# Verslavingen > Roken >  Nu stoppen

## rafaelo

Hallo,

Ik rook ook erg veel en ben nog jong. Wil 1 januarie stoppen, ik ga ook stopppen moet ook als is het soms wel lekker. 

Heeft iemand een TIP, wat kan ik gebruiken om minder zin aan een sigaret te hebben? 
en wat je het beste kan doen als je zin heb om er een op te steken.

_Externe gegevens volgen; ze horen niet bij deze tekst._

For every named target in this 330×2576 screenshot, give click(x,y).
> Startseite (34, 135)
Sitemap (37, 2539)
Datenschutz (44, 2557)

Als iemand tips heeft, hoor ik het graag. 

bedankt..

----------


## snipper

In ieder geval zorgen dat je genoeg lichaamsbeweging krijgt! Door te sporten maken je hersenen een stofje aan waardoor je je goed gaat voelen en is het makkelijker om van een verslaving af te komen. En je kunt ook vragen of je vrienden en familie je willen helpen, dus dat ze je geen sigaret moeten aanbieden enzo.

----------


## Agnes574

Je kunt ook bij de apotheek 'NTB-sigaretten' kopen,dit zijn sig op basis van planten zonder tabak en zonder nicotine...voor de één helpt het om die sig geleidelijk aan te vervangen door 'nicotine-sigaretten',voor de ander niet...
Ook kun je Champix(medicatie op voorschrift)aanvragen,maar er zit een behoorlijk prijskaartje aan...das minder...
Weet je dat na 48u stoppen alle nicotine uit je lichaam is verdwenen?
Dus na 4 à 5 dagen stoppen kun je er vanaf zijn...helaas is het bij velen 'de gewoontehandeling van het roken' wat stoppen zo moeilijk maakt! 
Zo ook in mijn geval...maar ik vervang nu reeds een deel van mijn 'nicotine-sigaretten' door 'NTB-sigaretten',dus is het bij mij idd de 'gewoontehandeling' waar ik,na zoveel jaar,vanaf moet te zien geraken!

Sterkte en succes!
Agnes

----------


## Agnes574

Zal hier deze week nog een uitgebreid artikel zetten over roken,stoppen met roken en de mogelijke 'hoe-te-stoppen-methodes'!!!

Agnes Xx

----------


## rafaelo

Hoi Agnes, 

Dat hoeft voor mij niet, ik stop gewoon door er niet over te denken. De sigaretten gewoon weg doen. 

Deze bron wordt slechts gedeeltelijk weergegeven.